A novel water treatment device that delivers chlorine automatically via public taps without the need for electricity, was able to reduce child diarrhea by 23% compared with controls.
The randomized trial following more than 1,000 children took place over 14 months in two urban neighbourhoods of Bangladesh and was recently published in The Lancet Global Health journal.
Clean water is still a major problem in poor urban communities in low-income countries, where contamination by bacteria can lead to high rates of diarrheal diseases such as cholera and typhoid. Worldwide, an estimated 1 billion people who have access to piped water are drinking water that does not meet international safety standards.
In this study, the device used a low chlorine dose, which increased taste acceptability and achieved high uptake while still improving drinking water quality.
“Chlorination is one of the cheapest and most widely available methods to make drinking water safe, but poor taste and bad smell of chlorinated water are major barriers to adoption,” said co-author Dr Sonia Sultana from the International Centre for Diarrhoeal Diseases Research, Bangladesh. “Our findings indicate that automated chlorine dosing below the taste detection threshold has the potential to be transformative by ensuring high adoption rates and will hopefully help progress towards the global target of universal access to safe and affordable drinking water.”
The authors say that chlorinating water at the point-of-collection could be an effective, scalable strategy in low-income urban settings to reduce diarrheal diseases.
In this study, researchers used a novel treatment device that automatically dispenses small amounts of chlorine to water from public taps and shared hand pumps. In the device, water flows past solid tablets of chlorine that dissolve into the water to treat it (see infographic above).
Identical dispensers were installed at 100 shared water points in two low-income neighbourhoods in Bangladesh (Dhaka and Tongi) fed by piped water that is delivered intermittently, as is common in low-income settings. Water points were randomly assigned to have their drinking water automatically chlorinated (intervention) or to be treated with vitamin C (control group).
Chlorine residual was detected at the point of collection from shared taps 83% of the time in the treatment group compared to 0% of the time in the control group. E. coli contamination was detected in 15% of tap samples in the treatment group compared with 64% in the control group.
Results showed that, over 14 months, children in the treatment group had substantially less diarrhea than those in the control group (156 cases out of 2,073 child observations [7.5%] vs 216/2,145 [10%]).
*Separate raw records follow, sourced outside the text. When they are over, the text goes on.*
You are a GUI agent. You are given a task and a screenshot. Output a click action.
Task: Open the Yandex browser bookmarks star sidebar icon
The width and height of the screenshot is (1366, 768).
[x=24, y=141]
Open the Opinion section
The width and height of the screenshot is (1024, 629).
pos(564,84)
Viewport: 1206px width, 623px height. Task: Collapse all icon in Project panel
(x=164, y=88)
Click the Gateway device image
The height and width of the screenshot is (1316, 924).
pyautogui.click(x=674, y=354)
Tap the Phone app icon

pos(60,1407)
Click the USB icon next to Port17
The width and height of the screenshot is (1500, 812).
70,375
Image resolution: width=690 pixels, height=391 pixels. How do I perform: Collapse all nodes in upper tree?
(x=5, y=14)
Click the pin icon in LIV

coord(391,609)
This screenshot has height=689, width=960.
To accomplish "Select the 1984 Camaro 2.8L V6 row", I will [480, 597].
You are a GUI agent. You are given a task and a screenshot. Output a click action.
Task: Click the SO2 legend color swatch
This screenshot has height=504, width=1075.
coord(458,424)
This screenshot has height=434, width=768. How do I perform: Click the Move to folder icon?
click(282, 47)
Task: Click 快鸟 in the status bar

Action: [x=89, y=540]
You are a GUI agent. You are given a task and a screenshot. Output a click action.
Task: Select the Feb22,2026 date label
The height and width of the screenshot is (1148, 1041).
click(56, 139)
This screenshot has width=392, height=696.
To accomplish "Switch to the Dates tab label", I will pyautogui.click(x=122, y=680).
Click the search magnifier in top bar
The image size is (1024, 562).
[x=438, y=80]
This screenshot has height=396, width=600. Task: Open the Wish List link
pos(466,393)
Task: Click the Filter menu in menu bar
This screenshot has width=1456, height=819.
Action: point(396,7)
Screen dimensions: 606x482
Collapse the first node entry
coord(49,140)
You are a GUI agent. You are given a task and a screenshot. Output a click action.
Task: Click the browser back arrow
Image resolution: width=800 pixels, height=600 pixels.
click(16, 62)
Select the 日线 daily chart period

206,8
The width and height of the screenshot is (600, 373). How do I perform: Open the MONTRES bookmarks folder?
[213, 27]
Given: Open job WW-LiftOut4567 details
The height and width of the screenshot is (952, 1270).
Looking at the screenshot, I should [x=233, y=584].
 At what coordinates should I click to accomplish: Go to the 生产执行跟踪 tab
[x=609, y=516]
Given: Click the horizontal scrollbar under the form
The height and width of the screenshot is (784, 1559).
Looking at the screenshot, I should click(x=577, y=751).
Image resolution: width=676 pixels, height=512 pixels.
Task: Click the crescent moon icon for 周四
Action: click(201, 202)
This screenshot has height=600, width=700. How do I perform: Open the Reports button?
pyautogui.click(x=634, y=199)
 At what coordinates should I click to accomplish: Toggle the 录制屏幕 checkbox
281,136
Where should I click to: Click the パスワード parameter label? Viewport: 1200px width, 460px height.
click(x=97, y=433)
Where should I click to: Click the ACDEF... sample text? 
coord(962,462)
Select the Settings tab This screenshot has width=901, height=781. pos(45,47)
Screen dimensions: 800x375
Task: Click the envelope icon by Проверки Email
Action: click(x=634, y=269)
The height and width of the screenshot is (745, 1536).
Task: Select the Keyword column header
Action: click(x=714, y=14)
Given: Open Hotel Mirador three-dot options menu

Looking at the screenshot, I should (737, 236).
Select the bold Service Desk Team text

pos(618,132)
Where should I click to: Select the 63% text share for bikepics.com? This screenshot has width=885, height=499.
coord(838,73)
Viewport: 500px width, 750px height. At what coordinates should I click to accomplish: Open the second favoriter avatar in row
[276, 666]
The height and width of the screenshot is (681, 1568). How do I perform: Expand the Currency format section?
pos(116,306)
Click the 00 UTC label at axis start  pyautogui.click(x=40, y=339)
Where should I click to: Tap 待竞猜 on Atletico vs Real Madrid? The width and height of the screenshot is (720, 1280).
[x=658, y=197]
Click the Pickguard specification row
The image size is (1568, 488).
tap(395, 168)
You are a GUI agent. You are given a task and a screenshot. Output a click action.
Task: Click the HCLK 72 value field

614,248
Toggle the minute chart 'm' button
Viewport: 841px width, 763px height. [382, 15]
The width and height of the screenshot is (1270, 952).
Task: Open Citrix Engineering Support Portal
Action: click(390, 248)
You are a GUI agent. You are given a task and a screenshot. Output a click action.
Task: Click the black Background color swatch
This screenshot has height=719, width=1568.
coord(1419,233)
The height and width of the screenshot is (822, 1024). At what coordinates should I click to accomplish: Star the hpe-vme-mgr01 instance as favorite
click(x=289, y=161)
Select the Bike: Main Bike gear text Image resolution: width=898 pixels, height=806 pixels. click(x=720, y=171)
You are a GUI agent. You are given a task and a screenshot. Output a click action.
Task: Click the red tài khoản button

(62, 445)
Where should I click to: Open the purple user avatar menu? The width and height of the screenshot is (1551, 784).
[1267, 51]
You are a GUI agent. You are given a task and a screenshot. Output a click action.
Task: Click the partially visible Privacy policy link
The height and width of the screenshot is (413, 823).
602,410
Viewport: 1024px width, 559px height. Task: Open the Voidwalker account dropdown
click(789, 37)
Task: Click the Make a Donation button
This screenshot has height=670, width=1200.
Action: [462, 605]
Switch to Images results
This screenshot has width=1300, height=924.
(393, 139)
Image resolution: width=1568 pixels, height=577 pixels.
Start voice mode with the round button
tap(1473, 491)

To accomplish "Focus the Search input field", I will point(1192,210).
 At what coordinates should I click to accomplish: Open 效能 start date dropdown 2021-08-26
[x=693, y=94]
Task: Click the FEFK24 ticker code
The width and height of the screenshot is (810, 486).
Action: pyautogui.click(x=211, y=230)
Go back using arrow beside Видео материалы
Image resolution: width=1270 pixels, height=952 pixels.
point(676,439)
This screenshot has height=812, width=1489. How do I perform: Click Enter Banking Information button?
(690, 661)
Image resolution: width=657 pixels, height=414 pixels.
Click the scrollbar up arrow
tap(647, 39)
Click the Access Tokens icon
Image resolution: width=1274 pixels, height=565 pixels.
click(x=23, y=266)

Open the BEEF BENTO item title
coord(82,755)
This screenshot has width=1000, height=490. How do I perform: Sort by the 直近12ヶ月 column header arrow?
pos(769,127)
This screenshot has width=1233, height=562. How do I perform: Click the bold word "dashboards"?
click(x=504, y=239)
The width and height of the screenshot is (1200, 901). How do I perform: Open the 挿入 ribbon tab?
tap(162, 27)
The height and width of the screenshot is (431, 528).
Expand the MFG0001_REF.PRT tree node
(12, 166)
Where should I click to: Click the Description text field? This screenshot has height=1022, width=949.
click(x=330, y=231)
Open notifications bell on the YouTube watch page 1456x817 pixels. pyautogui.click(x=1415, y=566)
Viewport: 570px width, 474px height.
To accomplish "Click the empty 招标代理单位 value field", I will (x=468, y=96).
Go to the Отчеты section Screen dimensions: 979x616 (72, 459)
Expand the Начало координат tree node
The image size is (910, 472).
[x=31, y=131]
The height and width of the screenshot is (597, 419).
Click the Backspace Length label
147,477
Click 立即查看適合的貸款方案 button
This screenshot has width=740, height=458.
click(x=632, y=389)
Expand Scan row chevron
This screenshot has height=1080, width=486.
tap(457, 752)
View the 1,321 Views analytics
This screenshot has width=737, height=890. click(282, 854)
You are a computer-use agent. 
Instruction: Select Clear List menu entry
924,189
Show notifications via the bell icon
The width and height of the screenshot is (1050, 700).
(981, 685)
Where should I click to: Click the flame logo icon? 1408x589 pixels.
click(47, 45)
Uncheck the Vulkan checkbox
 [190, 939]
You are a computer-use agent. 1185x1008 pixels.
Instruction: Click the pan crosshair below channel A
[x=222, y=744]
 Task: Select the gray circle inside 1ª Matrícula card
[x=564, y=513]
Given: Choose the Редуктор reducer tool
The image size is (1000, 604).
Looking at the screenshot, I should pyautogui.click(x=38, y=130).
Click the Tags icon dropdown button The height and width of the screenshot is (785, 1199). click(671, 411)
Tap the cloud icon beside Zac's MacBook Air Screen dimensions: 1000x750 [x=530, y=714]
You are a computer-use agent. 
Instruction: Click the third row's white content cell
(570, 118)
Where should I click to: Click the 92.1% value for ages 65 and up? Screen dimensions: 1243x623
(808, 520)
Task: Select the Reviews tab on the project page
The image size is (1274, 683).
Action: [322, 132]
The intervention had the largest health benefits among children in Dhaka, reducing diarrhea by 34% compared to 7% in Tongi. The authors speculate that this variation in effect probably resulted from the poorer water quality in Dhaka at the start of the study (e.g., 87% of tap samples in Dhaka were contaminated with E. Coli compared with 50% in Tongi) and because Dhaka receives water that spends much longer travelling through unpressurized pipes, enabling contamination and sewage to seep into the system.
Despite these achievements, the study has some limitations. Diarrhea episodes were based on caregiver-reported data, which might not accurately represent children’s illness, and participants may have drunk water from other sources, although less than 4% of respondents reported doing so.This device is also not a “one-size-fits-all” solution as it does rely on people having access to piped water.